### What you need to do
Copy the entire listing, down to the final line, exactly.

= = = =

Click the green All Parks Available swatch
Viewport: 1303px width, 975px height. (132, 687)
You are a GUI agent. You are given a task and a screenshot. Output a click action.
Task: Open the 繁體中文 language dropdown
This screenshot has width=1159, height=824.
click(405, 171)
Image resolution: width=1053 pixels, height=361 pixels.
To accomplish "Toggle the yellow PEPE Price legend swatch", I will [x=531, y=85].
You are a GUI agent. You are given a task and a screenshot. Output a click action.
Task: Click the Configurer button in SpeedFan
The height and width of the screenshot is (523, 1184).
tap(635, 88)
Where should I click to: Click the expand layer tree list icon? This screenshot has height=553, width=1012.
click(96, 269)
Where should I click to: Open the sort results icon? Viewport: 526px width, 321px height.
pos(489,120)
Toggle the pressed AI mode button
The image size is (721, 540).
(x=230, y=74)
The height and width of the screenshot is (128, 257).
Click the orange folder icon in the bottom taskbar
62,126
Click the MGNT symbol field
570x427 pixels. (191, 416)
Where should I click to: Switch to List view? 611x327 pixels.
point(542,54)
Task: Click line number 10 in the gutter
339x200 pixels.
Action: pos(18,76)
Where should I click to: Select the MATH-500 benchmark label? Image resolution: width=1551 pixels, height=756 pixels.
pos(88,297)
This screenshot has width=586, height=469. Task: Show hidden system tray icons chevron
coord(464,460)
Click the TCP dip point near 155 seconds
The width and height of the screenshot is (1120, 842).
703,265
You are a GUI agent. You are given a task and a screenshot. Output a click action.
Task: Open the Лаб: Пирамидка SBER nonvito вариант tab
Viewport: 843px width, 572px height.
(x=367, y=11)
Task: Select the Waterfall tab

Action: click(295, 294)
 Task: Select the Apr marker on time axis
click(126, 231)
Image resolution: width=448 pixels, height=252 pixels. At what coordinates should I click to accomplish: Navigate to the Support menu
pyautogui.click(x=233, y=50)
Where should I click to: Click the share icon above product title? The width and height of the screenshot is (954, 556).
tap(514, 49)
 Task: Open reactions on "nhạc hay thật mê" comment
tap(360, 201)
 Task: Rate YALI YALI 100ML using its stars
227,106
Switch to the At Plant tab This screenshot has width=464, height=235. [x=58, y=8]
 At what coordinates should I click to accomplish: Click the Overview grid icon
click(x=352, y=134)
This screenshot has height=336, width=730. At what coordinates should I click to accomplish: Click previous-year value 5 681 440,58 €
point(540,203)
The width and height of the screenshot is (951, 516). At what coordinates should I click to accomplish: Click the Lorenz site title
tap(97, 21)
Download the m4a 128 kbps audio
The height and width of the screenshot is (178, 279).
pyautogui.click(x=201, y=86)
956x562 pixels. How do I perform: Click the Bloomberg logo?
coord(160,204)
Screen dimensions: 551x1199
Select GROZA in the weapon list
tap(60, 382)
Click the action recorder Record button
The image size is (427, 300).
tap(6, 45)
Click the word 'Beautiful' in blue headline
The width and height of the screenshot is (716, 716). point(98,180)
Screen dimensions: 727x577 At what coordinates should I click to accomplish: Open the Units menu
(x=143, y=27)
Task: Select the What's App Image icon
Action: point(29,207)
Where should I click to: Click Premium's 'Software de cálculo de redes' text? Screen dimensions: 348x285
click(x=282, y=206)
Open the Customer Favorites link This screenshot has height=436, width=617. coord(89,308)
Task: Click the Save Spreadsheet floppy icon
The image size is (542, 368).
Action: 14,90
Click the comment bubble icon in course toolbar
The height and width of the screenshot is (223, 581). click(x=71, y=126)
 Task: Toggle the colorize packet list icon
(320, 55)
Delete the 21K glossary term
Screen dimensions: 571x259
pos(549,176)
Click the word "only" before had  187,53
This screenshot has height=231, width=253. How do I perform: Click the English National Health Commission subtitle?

= = = =

### Task result
Click the green All Parks Available swatch
Viewport: 1303px width, 975px height. (132, 687)
You are a GUI agent. You are given a task and a screenshot. Output a click action.
Task: Open the 繁體中文 language dropdown
This screenshot has width=1159, height=824.
click(405, 171)
Image resolution: width=1053 pixels, height=361 pixels.
To accomplish "Toggle the yellow PEPE Price legend swatch", I will [x=531, y=85].
You are a GUI agent. You are given a task and a screenshot. Output a click action.
Task: Click the Configurer button in SpeedFan
The height and width of the screenshot is (523, 1184).
tap(635, 88)
Where should I click to: Click the expand layer tree list icon? This screenshot has height=553, width=1012.
click(96, 269)
Where should I click to: Open the sort results icon? Viewport: 526px width, 321px height.
pos(489,120)
Toggle the pressed AI mode button
The image size is (721, 540).
(x=230, y=74)
The height and width of the screenshot is (128, 257).
Click the orange folder icon in the bottom taskbar
62,126
Click the MGNT symbol field
570x427 pixels. (191, 416)
Where should I click to: Switch to List view? 611x327 pixels.
point(542,54)
Task: Click line number 10 in the gutter
339x200 pixels.
Action: pos(18,76)
Where should I click to: Select the MATH-500 benchmark label? Image resolution: width=1551 pixels, height=756 pixels.
pos(88,297)
This screenshot has width=586, height=469. Task: Show hidden system tray icons chevron
coord(464,460)
Click the TCP dip point near 155 seconds
The width and height of the screenshot is (1120, 842).
703,265
You are a GUI agent. You are given a task and a screenshot. Output a click action.
Task: Open the Лаб: Пирамидка SBER nonvito вариант tab
Viewport: 843px width, 572px height.
(x=367, y=11)
Task: Select the Waterfall tab

Action: click(295, 294)
 Task: Select the Apr marker on time axis
click(126, 231)
Image resolution: width=448 pixels, height=252 pixels. At what coordinates should I click to accomplish: Navigate to the Support menu
pyautogui.click(x=233, y=50)
Where should I click to: Click the share icon above product title? The width and height of the screenshot is (954, 556).
tap(514, 49)
 Task: Open reactions on "nhạc hay thật mê" comment
tap(360, 201)
 Task: Rate YALI YALI 100ML using its stars
227,106
Switch to the At Plant tab This screenshot has width=464, height=235. [x=58, y=8]
 At what coordinates should I click to accomplish: Click the Overview grid icon
click(x=352, y=134)
This screenshot has height=336, width=730. At what coordinates should I click to accomplish: Click previous-year value 5 681 440,58 €
point(540,203)
The width and height of the screenshot is (951, 516). At what coordinates should I click to accomplish: Click the Lorenz site title
tap(97, 21)
Download the m4a 128 kbps audio
The height and width of the screenshot is (178, 279).
pyautogui.click(x=201, y=86)
956x562 pixels. How do I perform: Click the Bloomberg logo?
coord(160,204)
Screen dimensions: 551x1199
Select GROZA in the weapon list
tap(60, 382)
Click the action recorder Record button
The image size is (427, 300).
tap(6, 45)
Click the word 'Beautiful' in blue headline
The width and height of the screenshot is (716, 716). point(98,180)
Screen dimensions: 727x577 At what coordinates should I click to accomplish: Open the Units menu
(x=143, y=27)
Task: Select the What's App Image icon
Action: point(29,207)
Where should I click to: Click Premium's 'Software de cálculo de redes' text? Screen dimensions: 348x285
click(x=282, y=206)
Open the Customer Favorites link This screenshot has height=436, width=617. coord(89,308)
Task: Click the Save Spreadsheet floppy icon
The image size is (542, 368).
Action: 14,90
Click the comment bubble icon in course toolbar
The height and width of the screenshot is (223, 581). click(x=71, y=126)
 Task: Toggle the colorize packet list icon
(320, 55)
Delete the 21K glossary term
Screen dimensions: 571x259
pos(549,176)
Click the word "only" before had  187,53
This screenshot has height=231, width=253. How do I perform: Click the English National Health Commission subtitle?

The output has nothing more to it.